Piperine activates TRPV1 (transient receptor potential vanilloid type 1 receptor) receptors and modulates γ-aminobutyric acid type A receptors (GABA _AR). We have synthesized a library of 76 piperine analogues and analyzed their effects on GABA _AR by means of a two-microelectrode voltage-clamp technique. GABA _AR were expressed in Xenopus laevis oocytes. Structure-activity relationships (SARs) were established to identify structural elements essential for efficiency and potency.
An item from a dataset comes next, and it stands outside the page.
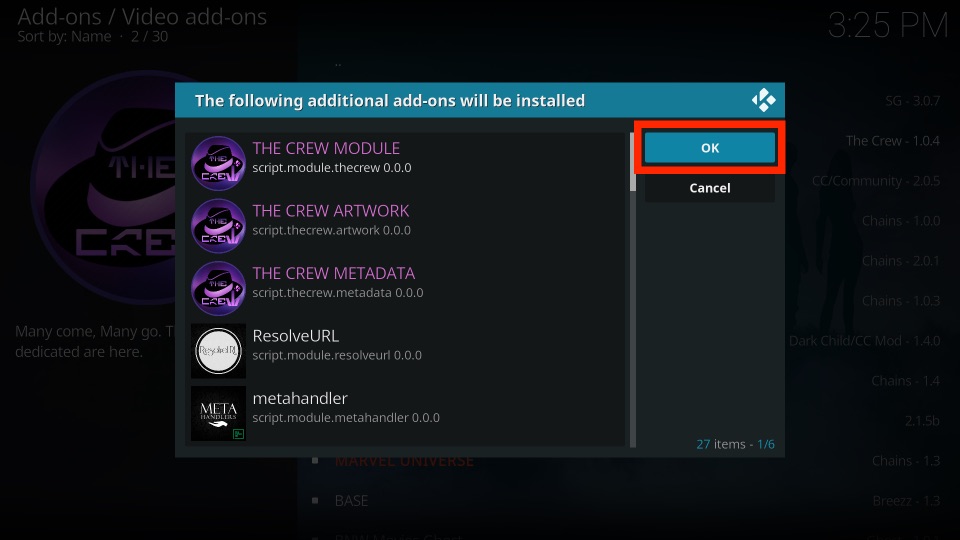Click the add-on list scrollbar
This screenshot has height=540, width=960.
pos(632,290)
Efficiency of piperine derivatives was significantly increased by exchanging the piperidine moiety with either N,N-dipropyl, N,N-diisopropyl, N,N-dibutyl, p-methylpiperidine, or N,N-bis(trifluoroethyl) groups. Potency was enhanced by replacing the piperidine moiety by N,N-dibutyl, N,N-diisobutyl, or N,N-bistrifluoroethyl groups. Linker modifications did not substantially enhance the effect on GABA _AR. Compound 23 [(2E,4E)-5-(1,3-benzodioxol-5-yl)-N,N-dipropyl-2,4-pentadienamide] induced the strongest modulation of GABA _A (maximal GABA-induced chloride current modulation (I _GABA-max = 1673% ± 146%, EC ₅₀ = 51.7 ± 9.5 μM), while 25 [(2E,4E)-5-(1,3-benzodioxol- 5-yl)-N,N-dibutyl-2,4-pentadienamide] displayed the highest potency (EC ₅₀ = 13.8 ± 1.8 μM, I _GABA-max = 760% ± 47%). Compound 23 induced significantly stronger anxiolysis in mice than piperine and thus may serve as a starting point for developing novel GABA _AR modulators.